# Text Preprocessing Homework Solution

###### Author: Alex Sherman | alsherman@deloitte.com

In [1]:
from IPython.core.display import display, HTML
import spacy
from spacy.matcher import Matcher
from spacy.matcher import PhraseMatcher
from spacy.lang.en.stop_words import STOP_WORDS
from collections import defaultdict
from configparser import ConfigParser, ExtendedInterpolation

In [2]:
# configuration for data and acronyms
config = ConfigParser(interpolation=ExtendedInterpolation())
config.read('../../config.ini')

DB_PATH = config['DATABASES']['PROJECT_DB_PATH']

In [None]:
# check for the names of the tables in the database
import pandas as pd
from sqlalchemy import create_engine

# connect to the database
engine = create_engine(DB_PATH)

# read the 10k documents 
df = pd.read_sql("SELECT * FROM Sections", con=engine)
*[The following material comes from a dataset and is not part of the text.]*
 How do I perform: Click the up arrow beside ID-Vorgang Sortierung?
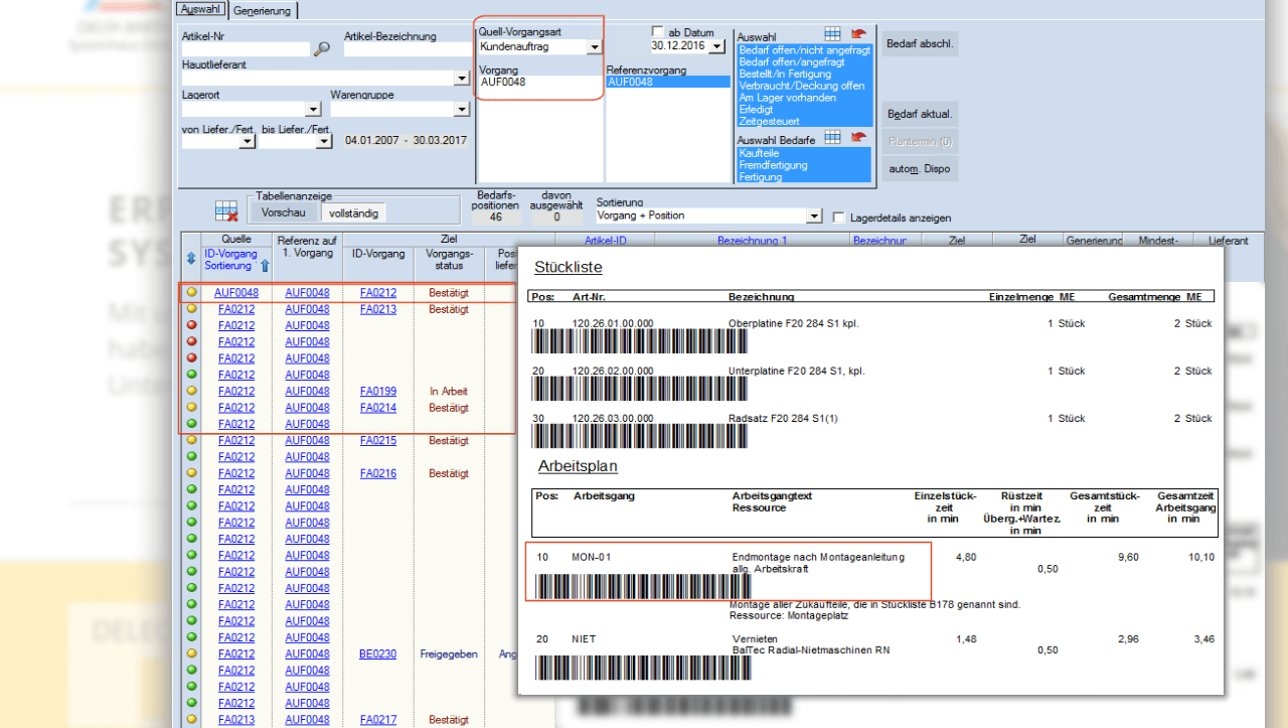tap(265, 266)
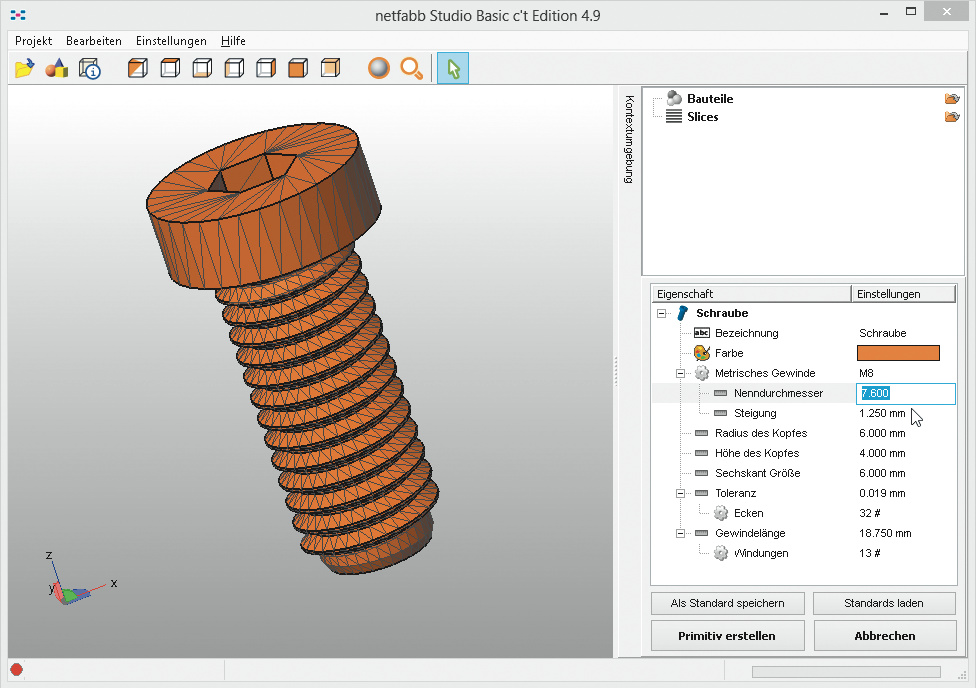Collapse the Schraube tree node
This screenshot has width=976, height=688.
coord(661,313)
# the annual report from 1992 was scanned in poor quality
# and the text was not legible
# filter this document out of the dataframe
df = df[df.filename != 'southwest-airlines-co_annual_report_1992.docx']

# filter to sections that contain the word risk
df = df[df.section_text.str.contains('costs')]

# combine the text of the first ten sections in a variable named text
text = ' '.join(df['section_text'].values[0:10])

In [None]:
# prints out 300 characters of the text string
text[0:300]

In [6]:
# load spacy nlp model
# use 'en' if you don't have the lg model
nlp = spacy.load('en_core_web_lg')

In [25]:
%%time

# load the text in SpaCy
# disable the named entity recognition ('ner')
# this may take 1-2 minutes to load. Add %%time to check.
doc = nlp(text, disable=['ner'])

Wall time: 37.5 s


In [30]:
# prints out fist 100 words of the SpaCy doc
doc[0:100]

In 1994, Southwest Airlines produced a profit of $179.3 million, a 16.2 percent increase over the $154.3 million of 1993, excluding the cumulative effect of 1993 accounting changes. Our net profit margin was percent in a year when the domestic passenger carrier industry, as a whole, basically broke  even. In 1994, we also: Completed negotiation of the launch contract for the Boeing 737-700 and the definition of our new aircraft to be received by Southwest beginning in fourth quarter 1997; Completed negotiation of a contract

### SpaCy - Text Extraction


##### Outside of the collect_sents function, create the following:
- A defaultdict called ent_count to count how many times the pattern appears (e.g. count how many times 'operating costs' appears)
- A defaultdict called ent_sents to collect the sentences in which the patterns appear

##### Create a collect sents function that does the following:
- Uses span.lemma_.lower() for each entity. These entity lemmas will be used as the keys in both defaultdicts
- Count the number of times the pattern entity appear.  
- Collects the sentences in which the patterns appear

In [31]:
def collect_sents(matcher, doc, i, matches):
    # extract the match_id, start, and end
    match_id, start, end = matches[i]
    
    # create the span by using the start and end index in the text
    span = doc[start:end]
    
    # create a variable named entity
    # to hold the lowercase lemma of the span
    entity = span.lemma_.lower()

    # create a variable named sent
    # to hold the sentence in which the entity was found
    sent = span.sent
    
    # increase the count (+1) to the entitiy in the ent_count defaultdict
    ent_count[entity] += 1
    
    # add the sentence to the entity in the ent_sents defaultdict
    ent_sents[entity].append(sent)

In [37]:
# create the ent_sents defaultdict
# think about what datatype to use to store sentences
ent_sents  = defaultdict(list)

# create the ent_count defaultdict
# think about what datatype to use to store a count
ent_count = defaultdict(int)

# add a pattern that captures a lowercase word 'costs'
# and is preceeded by one or more nouns
pattern = [{'POS': 'NOUN', 'OP': '+'},{'LOWER': 'costs'}]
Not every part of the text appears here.